Items listed in a dataset:
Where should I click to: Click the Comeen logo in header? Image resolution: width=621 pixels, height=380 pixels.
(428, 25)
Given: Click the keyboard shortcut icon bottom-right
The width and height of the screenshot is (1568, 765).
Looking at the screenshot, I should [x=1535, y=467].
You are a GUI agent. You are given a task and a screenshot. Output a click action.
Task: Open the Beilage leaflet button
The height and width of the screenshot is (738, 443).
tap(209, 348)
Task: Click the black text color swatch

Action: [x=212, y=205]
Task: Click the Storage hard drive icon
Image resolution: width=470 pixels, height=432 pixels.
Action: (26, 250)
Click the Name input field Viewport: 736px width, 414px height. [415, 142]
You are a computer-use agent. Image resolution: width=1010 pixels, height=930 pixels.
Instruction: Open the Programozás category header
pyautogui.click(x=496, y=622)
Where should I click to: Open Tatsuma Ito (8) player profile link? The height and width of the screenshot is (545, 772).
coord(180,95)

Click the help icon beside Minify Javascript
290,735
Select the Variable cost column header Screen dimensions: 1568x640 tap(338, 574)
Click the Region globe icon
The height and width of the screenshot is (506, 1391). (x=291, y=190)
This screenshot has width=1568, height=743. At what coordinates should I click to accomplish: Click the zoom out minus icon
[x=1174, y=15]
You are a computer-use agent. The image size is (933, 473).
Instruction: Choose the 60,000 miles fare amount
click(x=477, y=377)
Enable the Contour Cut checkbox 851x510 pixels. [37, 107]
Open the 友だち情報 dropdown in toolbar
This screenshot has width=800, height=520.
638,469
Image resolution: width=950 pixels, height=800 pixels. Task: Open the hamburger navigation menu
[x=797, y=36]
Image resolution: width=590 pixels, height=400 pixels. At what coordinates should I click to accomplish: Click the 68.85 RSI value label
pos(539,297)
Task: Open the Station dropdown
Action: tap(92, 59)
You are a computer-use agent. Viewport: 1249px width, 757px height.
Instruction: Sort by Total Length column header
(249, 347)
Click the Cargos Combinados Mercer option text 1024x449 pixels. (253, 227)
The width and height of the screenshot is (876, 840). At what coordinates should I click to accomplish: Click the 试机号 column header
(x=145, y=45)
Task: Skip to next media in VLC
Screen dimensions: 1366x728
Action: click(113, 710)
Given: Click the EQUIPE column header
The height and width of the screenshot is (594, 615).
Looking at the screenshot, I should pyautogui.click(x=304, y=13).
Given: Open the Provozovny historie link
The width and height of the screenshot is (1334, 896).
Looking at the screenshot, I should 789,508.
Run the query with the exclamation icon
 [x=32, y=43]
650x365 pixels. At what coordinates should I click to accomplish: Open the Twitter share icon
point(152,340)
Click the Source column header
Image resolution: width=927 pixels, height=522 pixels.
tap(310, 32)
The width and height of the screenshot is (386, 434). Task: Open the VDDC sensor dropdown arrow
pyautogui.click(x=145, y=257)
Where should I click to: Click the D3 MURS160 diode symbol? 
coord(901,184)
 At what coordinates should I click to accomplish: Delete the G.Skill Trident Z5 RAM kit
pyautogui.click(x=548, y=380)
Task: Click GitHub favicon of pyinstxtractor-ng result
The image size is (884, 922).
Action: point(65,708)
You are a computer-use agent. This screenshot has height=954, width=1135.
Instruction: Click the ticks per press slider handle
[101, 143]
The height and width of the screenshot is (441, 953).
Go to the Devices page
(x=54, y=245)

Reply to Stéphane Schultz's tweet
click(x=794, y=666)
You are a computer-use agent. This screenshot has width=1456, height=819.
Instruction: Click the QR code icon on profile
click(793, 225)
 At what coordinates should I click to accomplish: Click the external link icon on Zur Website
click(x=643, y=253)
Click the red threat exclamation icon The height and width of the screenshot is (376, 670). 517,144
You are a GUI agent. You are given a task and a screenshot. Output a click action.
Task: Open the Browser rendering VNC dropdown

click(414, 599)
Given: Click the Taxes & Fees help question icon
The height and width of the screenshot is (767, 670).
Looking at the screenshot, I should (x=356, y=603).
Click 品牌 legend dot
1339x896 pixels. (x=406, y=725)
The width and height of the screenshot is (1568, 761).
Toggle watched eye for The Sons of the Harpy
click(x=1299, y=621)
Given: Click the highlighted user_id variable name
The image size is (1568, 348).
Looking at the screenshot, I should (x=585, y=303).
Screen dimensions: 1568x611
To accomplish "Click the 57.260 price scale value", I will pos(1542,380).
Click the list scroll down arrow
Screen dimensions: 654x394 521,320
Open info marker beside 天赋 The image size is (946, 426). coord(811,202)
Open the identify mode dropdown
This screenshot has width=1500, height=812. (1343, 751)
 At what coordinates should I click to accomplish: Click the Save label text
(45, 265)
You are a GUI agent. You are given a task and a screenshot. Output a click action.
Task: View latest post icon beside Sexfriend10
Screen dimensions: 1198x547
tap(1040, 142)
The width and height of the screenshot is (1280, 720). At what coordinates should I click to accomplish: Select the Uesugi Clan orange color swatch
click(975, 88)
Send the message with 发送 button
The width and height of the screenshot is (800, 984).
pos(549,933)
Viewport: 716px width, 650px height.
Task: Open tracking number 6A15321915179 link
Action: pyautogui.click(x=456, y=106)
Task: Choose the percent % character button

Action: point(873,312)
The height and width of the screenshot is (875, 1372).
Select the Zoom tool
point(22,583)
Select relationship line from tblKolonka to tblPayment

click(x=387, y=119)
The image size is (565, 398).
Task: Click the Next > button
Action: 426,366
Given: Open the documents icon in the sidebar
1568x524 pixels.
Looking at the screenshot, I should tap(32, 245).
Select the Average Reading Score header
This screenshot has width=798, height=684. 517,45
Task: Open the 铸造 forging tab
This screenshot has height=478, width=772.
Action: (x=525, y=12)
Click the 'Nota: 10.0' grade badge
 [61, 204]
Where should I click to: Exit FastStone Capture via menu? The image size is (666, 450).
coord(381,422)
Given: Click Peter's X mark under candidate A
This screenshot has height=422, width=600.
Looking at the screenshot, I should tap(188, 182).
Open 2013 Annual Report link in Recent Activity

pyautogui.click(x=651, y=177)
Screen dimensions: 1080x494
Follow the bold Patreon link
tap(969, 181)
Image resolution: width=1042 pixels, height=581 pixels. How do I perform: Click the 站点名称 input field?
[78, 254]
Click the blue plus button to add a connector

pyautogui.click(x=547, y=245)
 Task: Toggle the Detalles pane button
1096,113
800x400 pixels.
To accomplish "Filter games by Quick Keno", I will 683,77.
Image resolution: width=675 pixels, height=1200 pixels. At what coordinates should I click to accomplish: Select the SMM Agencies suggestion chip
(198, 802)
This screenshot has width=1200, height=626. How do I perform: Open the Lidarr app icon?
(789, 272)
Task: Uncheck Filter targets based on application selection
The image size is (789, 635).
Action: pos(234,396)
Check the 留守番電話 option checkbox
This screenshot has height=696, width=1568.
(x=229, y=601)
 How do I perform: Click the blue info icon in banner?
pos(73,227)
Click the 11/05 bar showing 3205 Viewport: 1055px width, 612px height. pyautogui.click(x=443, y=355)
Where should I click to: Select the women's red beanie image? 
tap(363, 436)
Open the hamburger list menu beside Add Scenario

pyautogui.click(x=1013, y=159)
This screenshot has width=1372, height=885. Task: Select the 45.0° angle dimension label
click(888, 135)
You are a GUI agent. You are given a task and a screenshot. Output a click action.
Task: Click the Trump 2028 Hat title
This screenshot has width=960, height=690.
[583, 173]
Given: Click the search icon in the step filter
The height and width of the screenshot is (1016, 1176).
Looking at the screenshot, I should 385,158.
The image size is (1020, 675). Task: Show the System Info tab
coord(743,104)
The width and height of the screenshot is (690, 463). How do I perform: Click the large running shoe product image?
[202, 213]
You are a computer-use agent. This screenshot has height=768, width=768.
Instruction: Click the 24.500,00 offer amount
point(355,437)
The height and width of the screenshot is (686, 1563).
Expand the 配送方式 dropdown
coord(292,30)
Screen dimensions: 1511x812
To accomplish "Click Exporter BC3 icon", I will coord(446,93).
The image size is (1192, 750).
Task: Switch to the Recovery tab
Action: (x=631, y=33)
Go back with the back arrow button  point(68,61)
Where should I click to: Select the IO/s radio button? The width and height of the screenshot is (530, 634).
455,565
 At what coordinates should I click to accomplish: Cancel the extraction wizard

• _ASSIGNMENT_:
The range runs from the line above containing "Image resolution: width=1042" to the line containing "800x400 pixels.", inclusive. Restate those lines word for word and no others.

• _RESULT OF THIS TASK_:
Image resolution: width=1042 pixels, height=581 pixels. How do I perform: Click the 站点名称 input field?
[78, 254]
Click the blue plus button to add a connector

pyautogui.click(x=547, y=245)
 Task: Toggle the Detalles pane button
1096,113
800x400 pixels.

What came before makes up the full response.